*** Begin section ***

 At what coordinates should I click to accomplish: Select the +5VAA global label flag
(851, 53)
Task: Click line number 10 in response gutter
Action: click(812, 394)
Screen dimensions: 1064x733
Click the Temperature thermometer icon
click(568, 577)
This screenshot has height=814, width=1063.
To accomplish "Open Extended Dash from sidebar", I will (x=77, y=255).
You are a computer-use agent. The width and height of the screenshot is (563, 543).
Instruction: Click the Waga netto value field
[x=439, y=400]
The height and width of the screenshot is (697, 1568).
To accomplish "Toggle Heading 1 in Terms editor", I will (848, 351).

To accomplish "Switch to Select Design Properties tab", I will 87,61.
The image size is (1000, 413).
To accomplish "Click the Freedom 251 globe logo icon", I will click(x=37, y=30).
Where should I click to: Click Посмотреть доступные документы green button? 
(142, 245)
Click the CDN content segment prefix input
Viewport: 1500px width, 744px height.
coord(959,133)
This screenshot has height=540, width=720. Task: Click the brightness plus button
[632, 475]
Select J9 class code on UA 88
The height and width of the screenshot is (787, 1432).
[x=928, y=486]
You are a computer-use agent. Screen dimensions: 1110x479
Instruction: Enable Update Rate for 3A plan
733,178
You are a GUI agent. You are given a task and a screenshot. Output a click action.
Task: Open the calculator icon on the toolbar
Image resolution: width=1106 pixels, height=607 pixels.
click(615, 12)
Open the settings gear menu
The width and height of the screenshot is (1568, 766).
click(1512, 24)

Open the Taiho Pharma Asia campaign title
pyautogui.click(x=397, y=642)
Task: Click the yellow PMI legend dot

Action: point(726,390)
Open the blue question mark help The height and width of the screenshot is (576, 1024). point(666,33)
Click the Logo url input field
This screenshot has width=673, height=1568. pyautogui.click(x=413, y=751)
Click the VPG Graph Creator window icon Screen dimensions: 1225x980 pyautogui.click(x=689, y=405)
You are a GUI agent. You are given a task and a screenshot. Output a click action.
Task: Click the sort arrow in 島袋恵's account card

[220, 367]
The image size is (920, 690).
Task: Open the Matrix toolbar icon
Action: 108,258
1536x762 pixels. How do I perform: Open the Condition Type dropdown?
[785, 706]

*** End section ***

* _YOUR INSTRUCTIONS_: In the records above, each line with the string "computer" should be copied.

* _SOLVED PROBLEM_:
You are a computer-use agent. The width and height of the screenshot is (563, 543).
You are a computer-use agent. Screen dimensions: 1110x479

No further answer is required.